* Consignes de l'exercice
1) D'après l'extrait, quel poste occupe Sylvain Gougenheim ?
2) Recopiez à l'identique le passage de l'extrait qui s'ouvre sur les mots contenant « Pour l'auteur, dont » et se ferme sur « de l'époque ! ».

* Extrait de page
┏━━

Mais détail, détail que tout ceci. Nous devons tout aux Arabes. Ils sont donc ici chez eux, et il est normal, au nom de leur dette intellectuelle, que les Européens leur fassent une place grandissante dans leurs pays de vieille chrétienté. Il fallait tout de même y penser. Au moment où l'antiracisme à sens unique commençait à s'essouffler, l'histoire prend opportunément le relais, alors que grossit en Europe une communauté musulmane prolifique persistant à détester les Roumis. En leur répétant qu'ils sont nos maîtres, ils finiront peut-être par nous aimer ? La vulgate imposée aujourd'hui par lâcheté et multiculturalisme capitulard tend en somme à faire passer des conquérants destructeurs pour des parangons de science et de culture, sous prétexte de les intégrer à une civilisation qui ne leur doit rien et s'est bâtie contre eux.

« C'est grâce aux penseurs arabes que l'Europe a connu le rationalisme » !

Reste un détail gênant : la dette «éternelle» soi-disant contractée par l'Europe auprès des savants arabes, qui lui aurait permis de renouer avec l'héritage grec et de sortir des ténèbres, est une fable grossière et politiquement orientée. Dans Aristote au Mont Saint-Michel, Sylvain Gougenheim, professeur à l'École Normale de Lyon, le démontre sans appel, en un mélange de clarté et d'érudition qui force l'admiration, et rappelle les collaborationnistes aux réalités de la critique historique objective(3).

Pour l'auteur, dont l'argumentation foisonne d'exemples concrets, nous devons tout aux Grecs sans que les «Arabes» n'y aient jamais rien ajouté de sérieux. Il y a bien eu transmission directe de l'Hellade à l'Europe chrétienne, qui n'a jamais perdu le contact avec les sources de son héritage classique, même au Haut Moyen-Âge. Une affirmation essentielle, étant donné la force des falsifications actuelles relayées par nos «élites». Car à écouter les «experts» autorisés, l'empire des Abbassides aurait non seulement sauvé le legs antique, mais encore aurait-il été intrinsèquement supérieur aux autres cultures de l'époque !

Ainsi parle Mme Zeinab Abdel Aziz, professeur de civilisation française à l'université AI-Azhar du Caire : « Tout l'Occident dans son ensemble a été édifié sur l'apport indéniable de l'Islam […], c'est grâce aux penseurs arabes que l'Europe a connu le rationalisme »(4). Tahar ben JelIoun ne dit pas autre chose dans son médiocre L'islam expliqué aux enfants (5), et le très doué Amin Maalouf propage cette vision irénique d'un Orient pacifique «violé» par les méchants Européens dans son très partisan les Croisades vues par les Arabes(6).

┗━━

* Matériel
┏━━

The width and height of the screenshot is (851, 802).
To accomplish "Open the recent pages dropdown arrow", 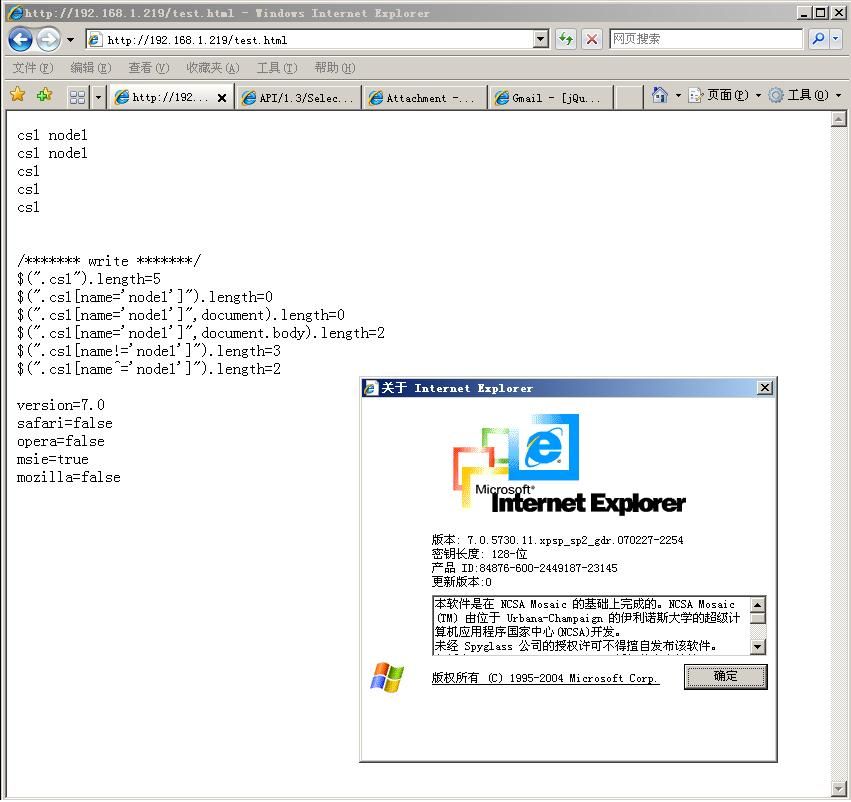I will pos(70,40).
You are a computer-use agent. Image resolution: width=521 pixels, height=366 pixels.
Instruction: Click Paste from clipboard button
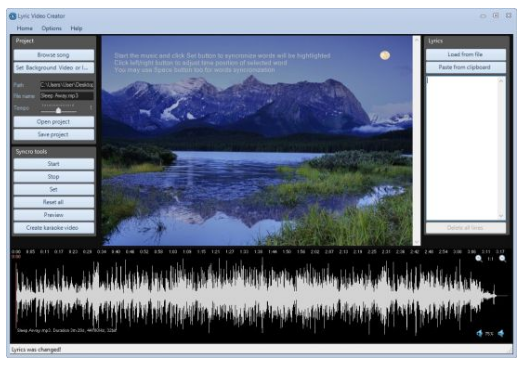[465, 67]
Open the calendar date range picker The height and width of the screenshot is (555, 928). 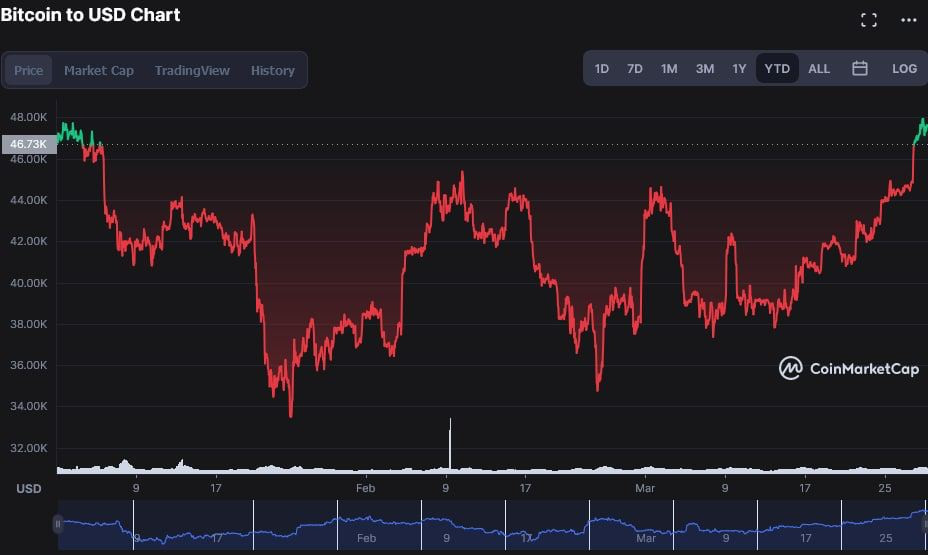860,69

┗━━

* Réponses par consigne
1) Il est professeur à l'École Normale de Lyon.

2)
Pour l'auteur, dont l'argumentation foisonne d'exemples concrets, nous devons tout aux Grecs sans que les «Arabes» n'y aient jamais rien ajouté de sérieux. Il y a bien eu transmission directe de l'Hellade à l'Europe chrétienne, qui n'a jamais perdu le contact avec les sources de son héritage classique, même au Haut Moyen-Âge. Une affirmation essentielle, étant donné la force des falsifications actuelles relayées par nos «élites». Car à écouter les «experts» autorisés, l'empire des Abbassides aurait non seulement sauvé le legs antique, mais encore aurait-il été intrinsèquement supérieur aux autres cultures de l'époque !